What is asked:
- A) Answer these questions about the passage about KWAM 1, one per line, marked (i), (ii) and (iii):
(i) Whose literary ingenuity should resolving the riddle not require?
(ii) What English gloss does the passage give in parentheses for the Yoruba phrase?
(iii) What words did the wife's sister keep repeating while she moaned?
- B) Return everything from "Someone who watched" down to "quit the bed." in the passage about KWAM 1, copied word for word.
- C) List every piece of wording in the passage about KWAM 1 that is set inside quotation marks.

Someone who watched the videos of the famous one with vacuous mind and affected persona, wondered what Wasiu, the defunct KWAM 1, would be singing again, if the gods of Lagos politics eventually accepted Bolanle’s husband appeasement and returned him to his almost-lost paradise, now that he had shown himself a second-rate pecuniary prostitute, when it had not even been settled, the one with supposed shrunk phallus, would quit the bed.

Resolving such riddle should not require Wole Soyinka’s literary ingenuity or Olusegun Obasanjo’s crude but effective native intelligence. One would not even need to be as wealthy as Wasiu’s god. K1 has trained his mind not to be beholden to friendship, particularly one formed on the altar of “se e ri awon ti enwo yi, awon ni islander” (praise-singing). Such friendships were never built to last. Reminds of the gist about a Nigerian lady conjugated to a Chinese guy. A few days after a bouncing baby boy was gifted them, the adorable, inexplicably, passed on. Families wailed. But wifey’s sister outdid the rest in moaning, constantly laced with “I knew it, I knew it.” Even in grief, men love salacious stories. Mourners crowded her, waiting for the next line of what was taken to be the gist of the century. “You knew what?” they queried. “Oh, Chinese products, they never last.”

Supplied data:
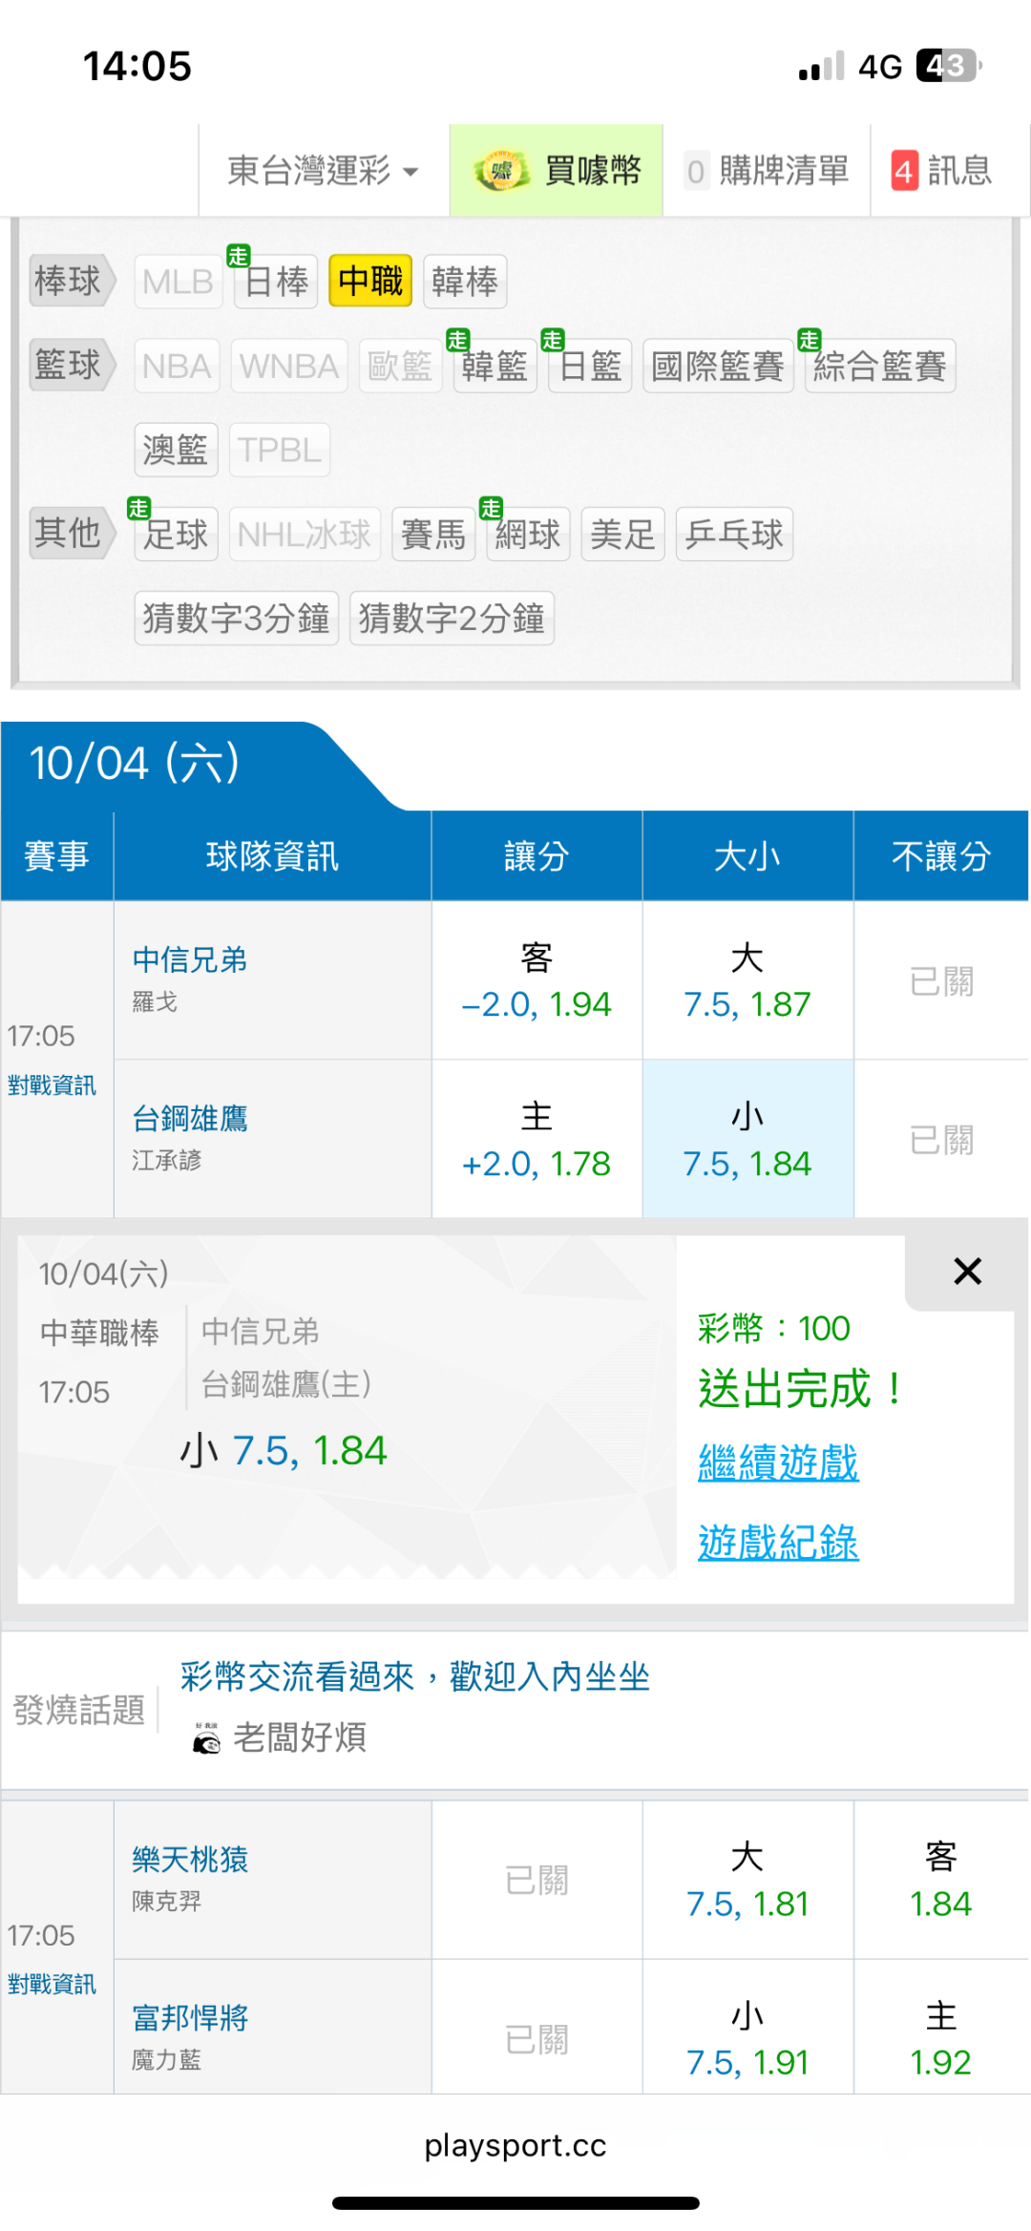Screen dimensions: 1031x2231
Task: Tap the avatar icon beside 老闆好煩
Action: coord(206,1738)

Worked answers:
- A)
(i) Wole Soyinka's
(ii) praise-singing
(iii) "I knew it, I knew it."

- B)
Someone who watched the videos of the famous one with vacuous mind and affected persona, wondered what Wasiu, the defunct KWAM 1, would be singing again, if the gods of Lagos politics eventually accepted Bolanle’s husband appeasement and returned him to his almost-lost paradise, now that he had shown himself a second-rate pecuniary prostitute, when it had not even been settled, the one with supposed shrunk phallus, would quit the bed.

- C)
se e ri awon ti enwo yi, awon ni islander
I knew it, I knew it.
You knew what?
Oh, Chinese products, they never last.